Disassembler for Hire

Last spring, I got involved with a group that was reading and discussing The Artist’s Way, a book by Julia Cameron. We would read a chapter a week, do the exercises, and talk about our reactions.

The book walks you through a process that will reveal and help you work through the thoughts or feelings that might keep you from practicing your art. At the time I started, I was getting caught up in family problems and feeling like I was spending all my free time trying to figure out how to help the kids.

Although there were many things that I liked about the book, one of my favorites was the artist dates. An artist date is just something you do for your inner artist – a trip to a museum or a store, a walk in the park.

What I liked about them was that there was no obligation to do anything with what you learned or saw on an artist date, but it felt good to just commit to doing something for myself. For my inner curious playful self, not the outer self that needed to accomplish things and fix things. Honestly, if I could  do artist dates every day, I would be happy.

One of the other things that I found enlightening during the process was imagining myself leading other lives. This exercise was just a quick, don’t-think-about-it kind of  thing that led to some interesting answers. The only criteria is that these lives would be fun.

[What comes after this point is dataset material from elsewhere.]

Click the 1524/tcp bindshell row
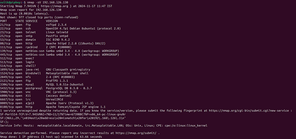The image size is (296, 139). pos(44,73)
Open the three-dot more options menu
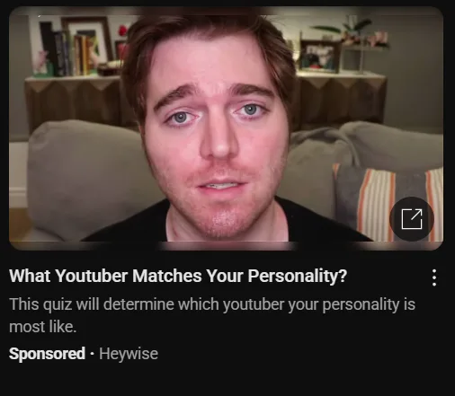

I came back to these after being laid off, in case there was some clue about a new direction I should take. This is what I found:

Songwriter (Yes, I have written songs)
Children’s book author (Yes, I have made a book for a kid)
Happiness motivator (Not sure how to make them pay for it…)
Body builder athlete (A nice dream)
Tin/paper sculptor (I have some paper art in the other room…)
Museum-goer tourist book writer (Oh, how I love obscure museums!) 
Disassembler (What exactly is that? I made it up)
Portrait photographer (Because the landscape doesn’t cough up cash)
Eclipse chaser (Cruises, flights, whatever it takes)
Wii reviewer (The old paid-to-play theme)
Girl encourager (Because they need it)

Is it important that I never came close to what I am doing for a living now? (Rather, what I am interviewing to do for a living?) I don’t want to think about it now (I need to prepare for that second interview tomorrow and believe that I am doing the right thing), but I know that these are the things that will find me again. Because they make me smile.

While I was going through the book, I started working on an Android application that I haven’t finished yet. Kid drama escalated. Husband got injured. Life happens.

Do you need anything disassembled? I have tools and I’m here to help.